Inoltre il  Welfare, quello delle pensioni di invalidità e della cassa integrazione estesa per anni, ha deresponsabilizzato i beneficiari rispetto al merito e all’impegno, ma ha anche contribuito a scaricare  sui governanti tutte le frustrazioni, quelle degli esclusi ma anche quelle degli assistiti impropriamente, sottopenendo il sistema ad una duplice delegittimazione. La prima deriva dal fatto che esso è inefficiente e quindi insistere a metterlo al centro delle tutele e delle scelte di vita e di lavoro  non fa che aggravare la percezione della sua inadeguatezza. La seconda consiste nella discrepanza tra aspettative e capacità di risposta, discrepanza che rimarrebbe comunque pur in presenza di una pubblica amministrazione efficiente, essendo impossibile dare risposte “statalistiche” a domande di sicurezze sempre più ancorate alla dimensione individuale delle scelte di vita.

La recente scelta di trasferire in busta paga il TFR sembra dettata da un’urgenza di stimolare i consumi. Ma le obiezioni espresse da alcuni esperti sono rilevanti: anche rispetto all’obiettivo di stimolare la domanda la manovra potrebbe risultare di scarsa efficacia. Altro effetto avrebbe lo sblocco dei fondi, con finanziamento da parte delle banche, che avrebbe posto sullo stesso piano dipendenti publici e dipendeneti privati con un impatto molto più rilevante sulla domanda, in particolare verso l’edilizia (e quindi con un l’effetto di non impoverire il risparmio delle famiglie, cambiandone semplicemente la composizione).

Nel nostro Paese trovano scarsa udienza presso il  decisore politico, sia il confronto critico sui presupposti economici della sostenibilità finanziaria, sia la la riflessione sulla adeguatezza dell’attuale Welfare, rispetto alle nuove domande di sicurezza che sono alimentate dai cambiamenti sociali in atto, di cui la disoccupazione giovanile è solo un aspetto. La crisi del Welfare matura, quindi, in un silenzio preoccupante, su due fronti, quello della sostenibilità finanziaria e quello della sua adeguatezza sociale.

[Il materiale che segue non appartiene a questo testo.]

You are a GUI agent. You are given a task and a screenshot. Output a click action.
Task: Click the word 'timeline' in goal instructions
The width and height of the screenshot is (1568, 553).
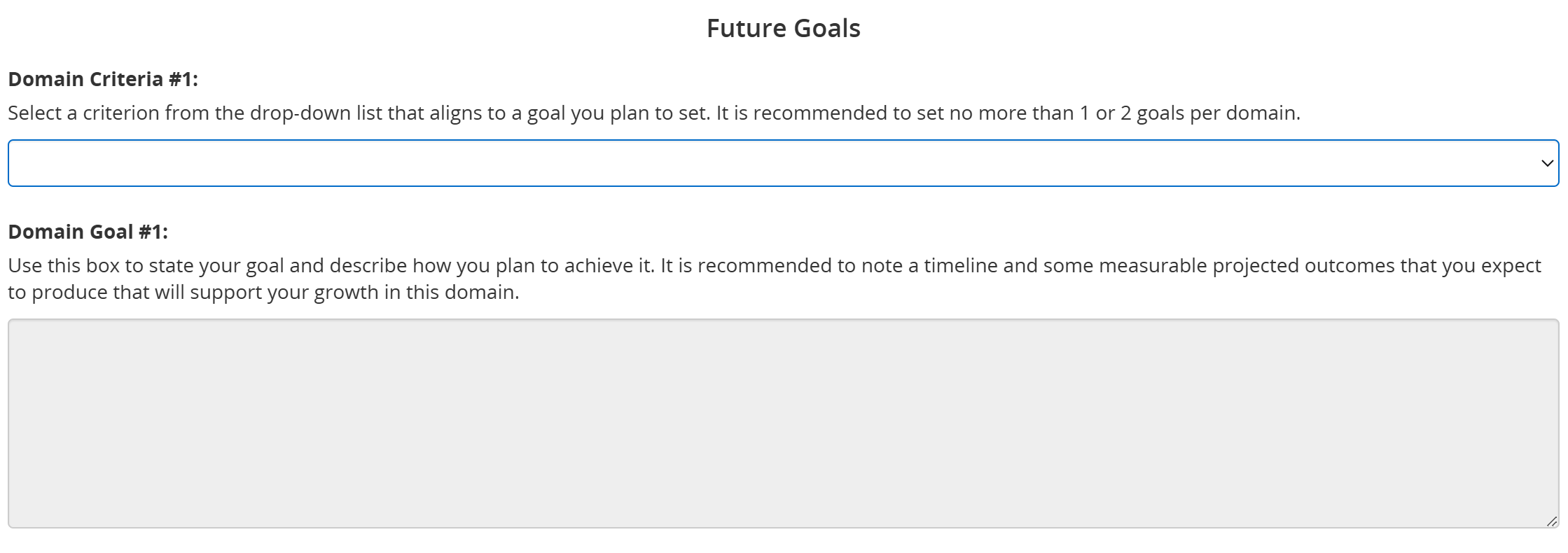pyautogui.click(x=961, y=265)
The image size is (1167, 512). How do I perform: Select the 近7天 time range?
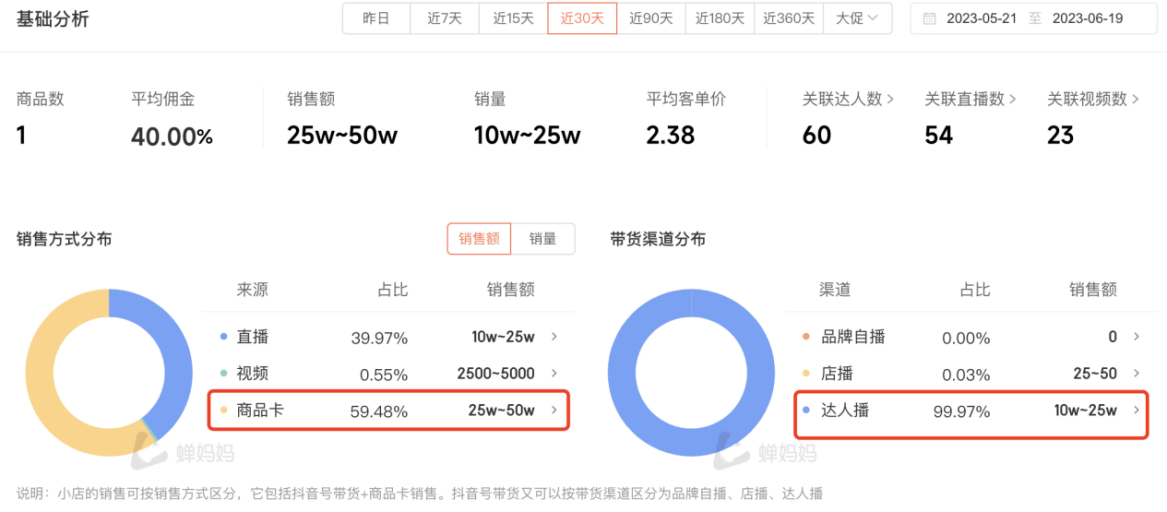445,18
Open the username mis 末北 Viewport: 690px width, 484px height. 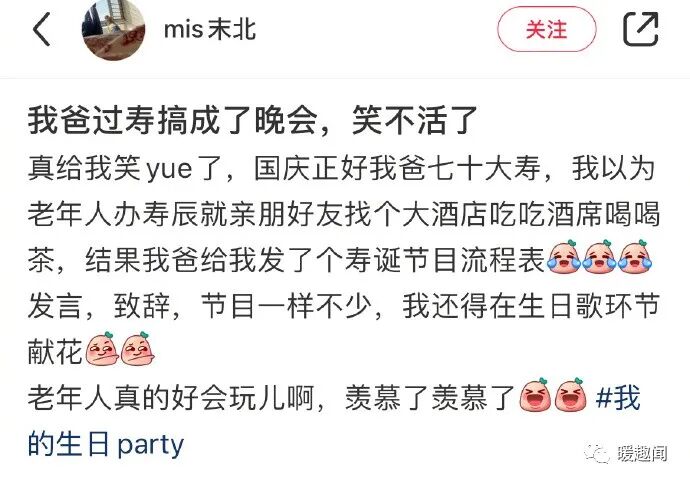click(210, 29)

La risposta a questa duplice crisi cosiste nel promuovere, con la previdenza integrativa e complementare (II e III pilastro), un volume di risparmio adeguato e di  liberalizzarne l’uso, al fine di consentire a livello individuale di far fronte, in modo flessibile e non discriminatorio, alle esigenze sempre più articolate poste dall’evoluzione del mercato del lavoro, della struttura demografica e della società. Ma occorre inserire questi interventi in un rafforzamento della capacità del Paese di attrarre gli investimenti, poiché la crisi del Welfare, e magari anche il suo superamento, non ci restituiranno la capacità di accumulazione autoctona del vecchi Stato Sociale. Il problema, urgente, del finanziamento degli investimenti rimarrebbe altrimenti irrisolto.

 

[1]) Si rinvia al paper, Dallo Stato Sociale risparmiatore al Welfare consumatore http://www.crusoe.it/paper/dallo-stato-sociale-risparmiatore-al-welfare-consumatore/1431/)  per i riferimenti bibliografici

[2]) Economista, partner  di cborgomeo&co.